Driven by these factors, management issued an encouraging fiscal 2022 view. The company anticipates total year-over-year revenue growth of 5-7%. Adjusted earnings are envisioned to be $3.15-$3.50, with an EBIT margin of 5-6%. It also expects to lower its inventory in the first quarter of fiscal 2022.

Headwinds to Overcome

Nordstrom is still struggling to get back to the pre-pandemic levels. Notably, the top line declined 1% from the fourth quarter of fiscal 2019. Sales for the Nordstrom Rack brand reflect a decline of 5% from fourth-quarter fiscal 2019. SG&A expenses expanded 340 bps from fourth-quarter fiscal 2019 due to higher fulfillment and labor costs, offset by gains from the resetting of cost structures in 2020.

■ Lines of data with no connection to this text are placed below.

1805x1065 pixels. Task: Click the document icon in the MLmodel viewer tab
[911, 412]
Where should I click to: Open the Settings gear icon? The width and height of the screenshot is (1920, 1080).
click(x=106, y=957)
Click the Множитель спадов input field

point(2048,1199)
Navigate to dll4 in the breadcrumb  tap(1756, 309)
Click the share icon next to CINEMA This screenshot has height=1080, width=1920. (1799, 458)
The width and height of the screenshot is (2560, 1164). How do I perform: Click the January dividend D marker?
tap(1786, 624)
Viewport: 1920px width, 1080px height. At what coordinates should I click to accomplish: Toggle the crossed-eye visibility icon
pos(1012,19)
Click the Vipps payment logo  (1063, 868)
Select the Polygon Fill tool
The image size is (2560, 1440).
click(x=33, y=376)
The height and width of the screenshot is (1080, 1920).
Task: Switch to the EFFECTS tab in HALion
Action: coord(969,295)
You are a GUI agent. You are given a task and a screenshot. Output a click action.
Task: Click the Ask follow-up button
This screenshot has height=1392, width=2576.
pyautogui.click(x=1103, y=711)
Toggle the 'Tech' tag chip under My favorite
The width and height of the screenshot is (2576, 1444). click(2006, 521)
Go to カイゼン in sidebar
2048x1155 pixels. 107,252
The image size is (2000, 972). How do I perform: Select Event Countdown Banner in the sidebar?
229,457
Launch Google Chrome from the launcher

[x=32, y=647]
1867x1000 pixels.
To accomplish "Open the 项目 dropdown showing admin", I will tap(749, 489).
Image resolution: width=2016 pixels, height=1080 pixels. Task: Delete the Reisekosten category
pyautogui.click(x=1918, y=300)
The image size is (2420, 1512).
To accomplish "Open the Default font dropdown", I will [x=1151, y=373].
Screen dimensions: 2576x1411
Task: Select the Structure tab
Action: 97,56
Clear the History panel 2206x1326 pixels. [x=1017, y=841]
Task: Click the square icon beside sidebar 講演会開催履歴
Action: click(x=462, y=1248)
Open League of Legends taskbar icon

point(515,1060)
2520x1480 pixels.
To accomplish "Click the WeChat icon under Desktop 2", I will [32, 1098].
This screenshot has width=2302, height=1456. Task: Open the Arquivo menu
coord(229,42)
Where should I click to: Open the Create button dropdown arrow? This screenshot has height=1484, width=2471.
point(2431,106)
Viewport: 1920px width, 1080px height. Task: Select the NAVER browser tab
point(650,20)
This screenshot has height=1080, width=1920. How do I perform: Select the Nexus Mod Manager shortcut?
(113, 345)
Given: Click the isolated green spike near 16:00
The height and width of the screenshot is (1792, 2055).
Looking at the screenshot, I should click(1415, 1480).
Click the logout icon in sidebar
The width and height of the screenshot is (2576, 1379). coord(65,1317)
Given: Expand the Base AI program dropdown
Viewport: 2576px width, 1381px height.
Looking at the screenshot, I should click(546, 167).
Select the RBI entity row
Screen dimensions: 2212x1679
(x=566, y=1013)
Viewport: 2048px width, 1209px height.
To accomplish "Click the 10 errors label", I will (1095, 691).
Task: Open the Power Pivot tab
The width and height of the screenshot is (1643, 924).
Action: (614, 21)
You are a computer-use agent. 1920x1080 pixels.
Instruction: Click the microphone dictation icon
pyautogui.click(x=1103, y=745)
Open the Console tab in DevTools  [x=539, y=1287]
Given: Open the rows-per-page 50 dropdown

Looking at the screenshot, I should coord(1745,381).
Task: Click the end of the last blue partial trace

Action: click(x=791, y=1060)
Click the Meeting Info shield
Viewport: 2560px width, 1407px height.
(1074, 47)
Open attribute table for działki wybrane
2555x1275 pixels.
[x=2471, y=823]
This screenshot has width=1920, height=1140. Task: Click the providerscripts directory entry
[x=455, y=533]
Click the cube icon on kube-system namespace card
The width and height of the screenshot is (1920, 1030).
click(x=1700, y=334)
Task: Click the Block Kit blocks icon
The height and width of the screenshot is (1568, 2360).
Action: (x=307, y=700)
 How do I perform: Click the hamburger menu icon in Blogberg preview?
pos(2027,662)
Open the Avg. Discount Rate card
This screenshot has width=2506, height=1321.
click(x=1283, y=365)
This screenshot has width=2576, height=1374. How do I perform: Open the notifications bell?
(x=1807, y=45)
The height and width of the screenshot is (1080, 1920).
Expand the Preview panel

Also, the company has been witnessing ongoing industry-wide supply-chain disruptions for some time now, leading to product unavailability, order cancellations, and shipment delays. Higher freight and labor expenses remain concerning.

Wrapping Up

Despite freight and supply-chain woes, Nordstrom is likely to keep its stellar show on, driven by strong demand, solid online show and long-term growth strategy. The consensus mark for fiscal 2022 earnings has surged 61.8% over the past 30 days to $3.30. Topping it, a VGM Score of A and a long-term earnings growth rate of 6% reflect its inherent strength.

Other Stocks to Consider

Here are three other top-ranked stocks to consider — Tapestry (TPR - Free Report) , Target (TGT - Free Report) and Tractor Supply Company (TSCO - Free Report) .

Tapestry presently has a Zacks Rank #2. The company has a trailing four-quarter earnings surprise of 28.2%, on average.

The Zacks Consensus Estimate for Tapestry’s current financial-year sales and EPS suggests growth of 17.5% and 22.9%, respectively, from the year-ago period’s reported numbers. TPR has an expected EPS growth rate of 12.5% for three-five years.

Tractor Supply currently carries a Zacks Rank #2. The company has a trailing four-quarter earnings surprise of 22%, on average.

The Zacks Consensus Estimate for Tractor Supply’s current financial-year sales and EPS suggests growth of 8.2% and 8%, respectively, from the year-ago period’s reported figures. TSCO has an expected EPS growth rate of 9.8% for three-five years.

Target currently carries a Zacks Rank #2. The company has a trailing four-quarter earnings surprise of 21.3%, on average.

The Zacks Consensus Estimate for Target’s current financial-year sales and EPS suggests growth of 3.5% and 6.7%, respectively, from the year-ago period’s reported figures. TGT has an expected EPS growth rate of 16.5% for three-five years.